You can imagine Julie Cope having grown up reading the sort of magazines Sherman emulated in Doll Clothes. Such is the detail of Grayson Perry’s biography for his Essex girl everywoman that accompanies the four monumental tapestries in Julie Cope’s Grand Tour, a glorious piece of 21st century mythology that charts an era of working class life with quietly heroic intent.
Growing up with few expectations in Britain’s unreconstructed 1960s and 1970s, Julie is 'a pale, beaded, Henna-tressed shopping mall Madonna' as Perry has it in the lengthy ballad that accompanies the tapestries. This is rendered both in ornate visual reproductions as if on tablets of stone, and in Perry’s own recorded recital that runs on a loop throughout the show. The ballad is peppered throughout with deliciously evocative phrases like this, the words knee-deep in nods to the era’s pop cultural ephemera to illustrate the sheer everyday ordinariness of Julie’s story.
The tapestries reflect this in their depictions of the incident and colour that map out Julie’s life, from marriage to a local trade unionist when 'No dreams were crushed/children were kind of had', to what used to be called ‘bettering herself’ a la Pygmalion or Educating Rita by way of a form of social mobility that probably doesn’t exist anymore.
With further incidents captured in cartoon-like prints, Perry has created the equivalent of the three-minute kitchen-sink epic sung by the sort of fly-by-night girl groups practicing their routines for their local coffee bars and social clubs. Julie Cope’s Grand Tour is too a Play for Today, in which Julie could quite conceivably be played by the late Carol White of Cathy Come Home and Poor Cow fame, albeit without the high drama of both.

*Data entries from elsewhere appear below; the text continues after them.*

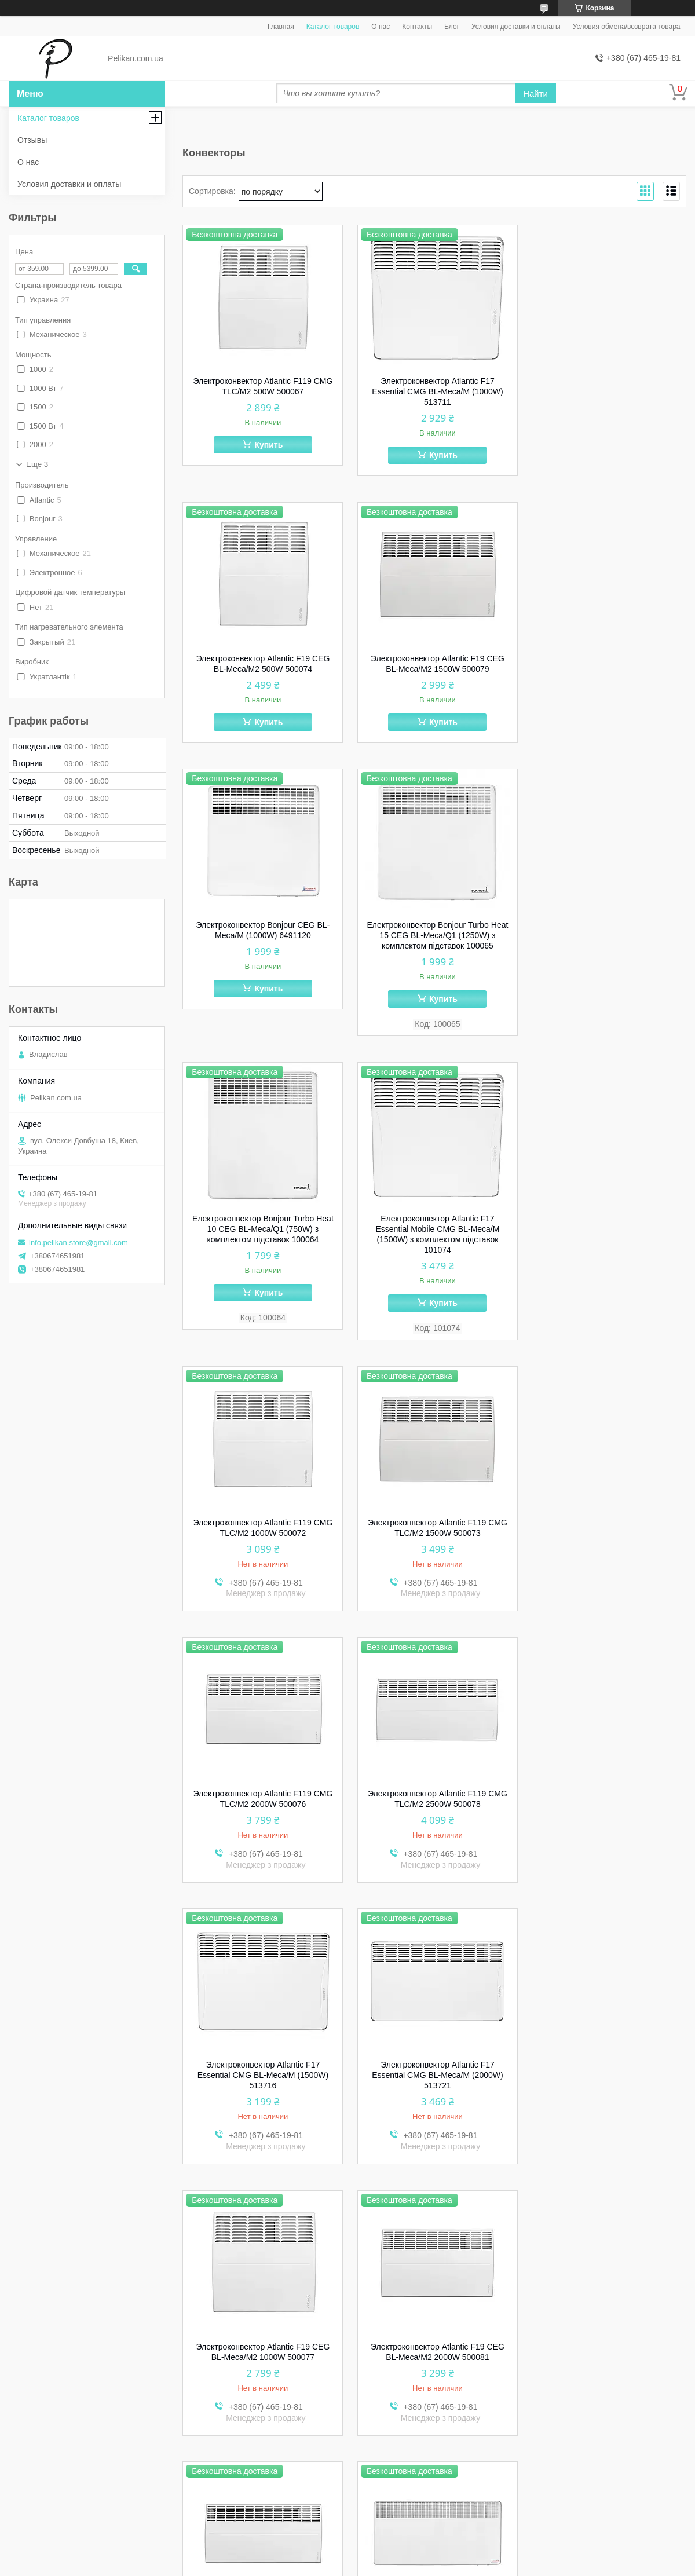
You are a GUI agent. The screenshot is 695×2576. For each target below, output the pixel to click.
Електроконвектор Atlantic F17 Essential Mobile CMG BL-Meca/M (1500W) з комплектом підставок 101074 (434, 967)
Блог (451, 27)
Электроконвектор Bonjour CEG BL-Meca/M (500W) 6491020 (262, 2086)
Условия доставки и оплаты (516, 27)
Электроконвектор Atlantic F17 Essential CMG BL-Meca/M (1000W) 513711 (434, 391)
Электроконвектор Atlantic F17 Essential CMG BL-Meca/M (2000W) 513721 (434, 1538)
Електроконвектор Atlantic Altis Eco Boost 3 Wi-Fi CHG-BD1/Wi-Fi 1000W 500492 (607, 2363)
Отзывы (32, 140)
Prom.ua (397, 2555)
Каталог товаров (333, 27)
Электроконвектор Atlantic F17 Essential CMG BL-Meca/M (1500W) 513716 (261, 1538)
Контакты (417, 27)
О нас (380, 27)
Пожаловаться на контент (320, 2565)
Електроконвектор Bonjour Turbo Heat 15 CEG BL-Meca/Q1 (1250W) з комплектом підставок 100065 (607, 669)
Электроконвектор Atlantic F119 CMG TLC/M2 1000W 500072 (606, 957)
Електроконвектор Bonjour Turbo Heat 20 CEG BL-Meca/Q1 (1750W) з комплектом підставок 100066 (261, 2363)
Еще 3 (37, 464)
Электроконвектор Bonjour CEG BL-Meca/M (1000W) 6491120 (435, 664)
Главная (281, 27)
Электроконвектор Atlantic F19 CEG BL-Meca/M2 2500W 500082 (435, 1815)
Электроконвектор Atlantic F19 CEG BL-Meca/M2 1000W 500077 (607, 1533)
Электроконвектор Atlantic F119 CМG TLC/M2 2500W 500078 (606, 1261)
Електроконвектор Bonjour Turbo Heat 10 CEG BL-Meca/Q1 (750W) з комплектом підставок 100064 (261, 962)
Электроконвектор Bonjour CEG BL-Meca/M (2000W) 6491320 (607, 2086)
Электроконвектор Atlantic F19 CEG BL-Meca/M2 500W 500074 (607, 386)
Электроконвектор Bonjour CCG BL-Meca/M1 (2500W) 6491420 (607, 1815)
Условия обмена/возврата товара (627, 27)
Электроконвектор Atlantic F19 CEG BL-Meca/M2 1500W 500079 (262, 664)
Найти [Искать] (535, 93)
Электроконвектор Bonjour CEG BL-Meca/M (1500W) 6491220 (435, 2086)
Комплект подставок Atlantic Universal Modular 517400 (434, 2358)
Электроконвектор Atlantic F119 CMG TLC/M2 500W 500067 (262, 386)
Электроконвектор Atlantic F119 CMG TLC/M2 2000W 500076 (434, 1261)
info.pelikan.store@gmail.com (78, 1242)
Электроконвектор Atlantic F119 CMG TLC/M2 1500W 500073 (262, 1261)
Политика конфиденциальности (418, 2565)
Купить (268, 444)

Like both films, Perry has nevertheless created something that captures a community in flux, giving Essex back its dignity robbed by the poverty porn of The Only Way is Essex and the resultant bad press that followed. Perry is a social historian on a par with Jeremy Deller here, honouring those too often written off as lumpen proles. With this in mind, just as one longs to see Tuulikki’s work live, Perry’s four tapestries should be carried high through the streets of Essex as they reclaim their neighbourhood’s own alternative history.
The community aspects go further, with Julie Cope’s Grand Tour forming part of A House for Essex, a living art project in which Perry built a real house which isn't just a monument to Julie, but to an entire way of life that she represents. This is seen in the short films that accompany the show, and which document Perry’s various travails with builders, designers and tile-makers involved in the project. There are also the inevitable assorted protestors and cynics who eventually come on board in a way that Julie herself might have done.

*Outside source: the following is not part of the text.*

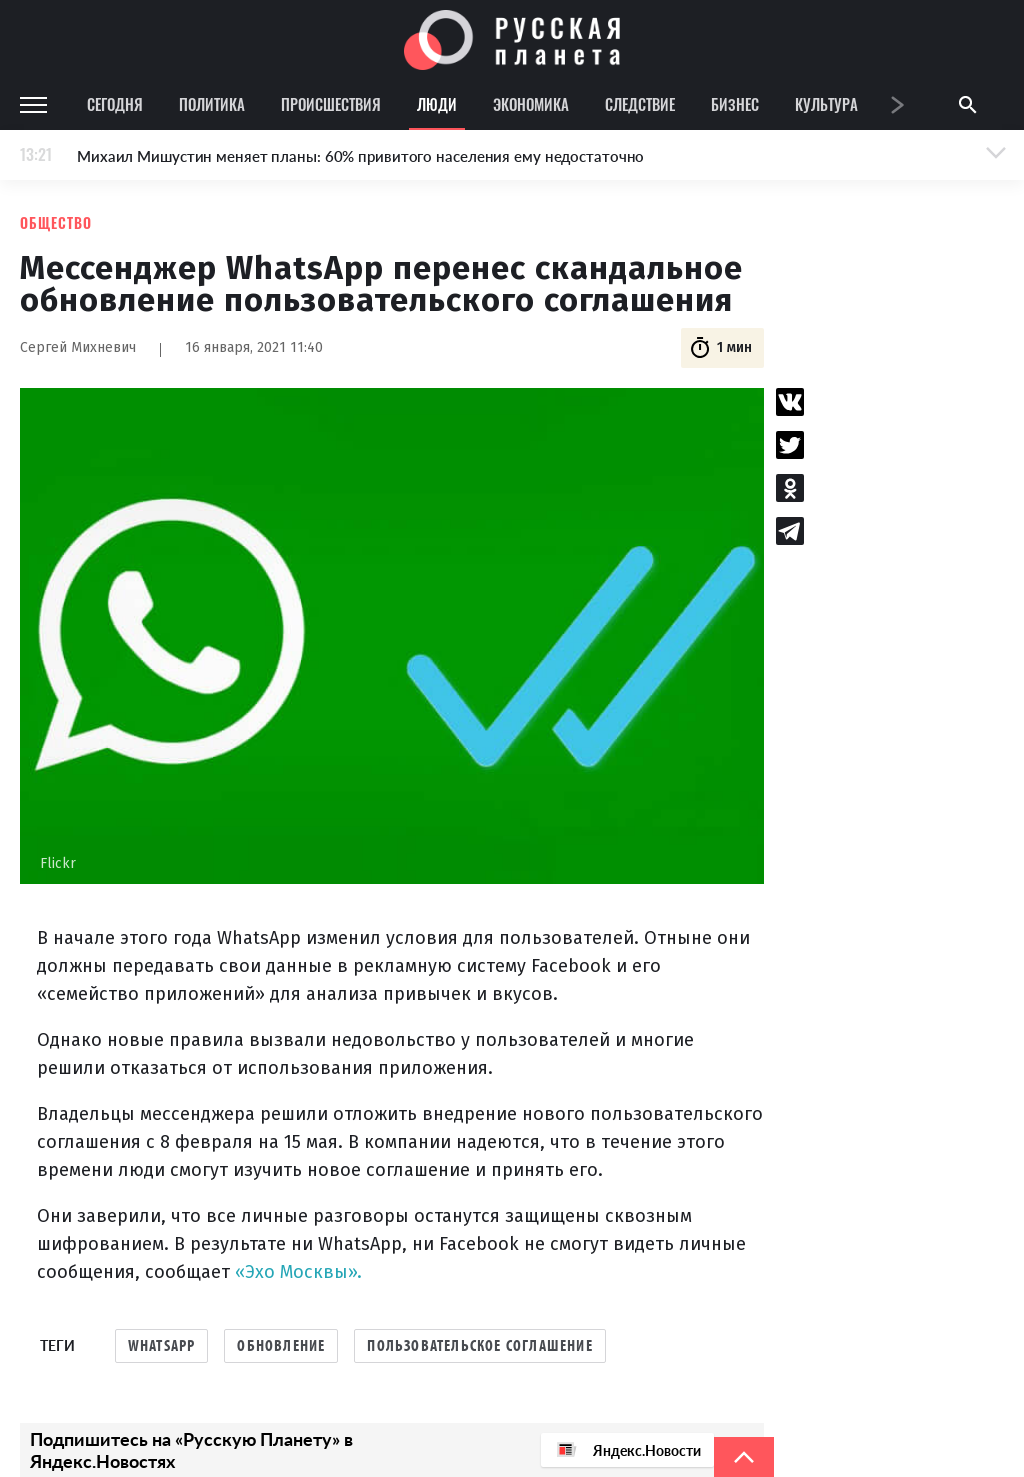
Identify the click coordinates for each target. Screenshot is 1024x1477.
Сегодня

The sheer detail of the tiles themselves is a wonder, with Julie depicted as a kind of goddess. As the films illustrate, they were so complicated to make that each nipple on every individual tile had to be put on by hand.
With the right to have a home of your own, let alone a room, under threat, the fact that Perry built Julie Cope’s house as a living archive in such a time is crucial. It brings to mind the imagination capturing Granby Four Streets (2013-), the Turner Prize winning project by arts collective Assemble, who breathed fresh life into four derelict terraced houses in the one-time run-down Liverpool 8 area, flying in the face of property developers’ penchant for ripping the once throbbing hearts out of cities in the name of progress.
Like Granby Four Streets, Perry’s construction of a thoroughly modern woman who reinvented herself beyond her station is a thing of inclusive beauty that brings Julie home to roost, a heroine of our time.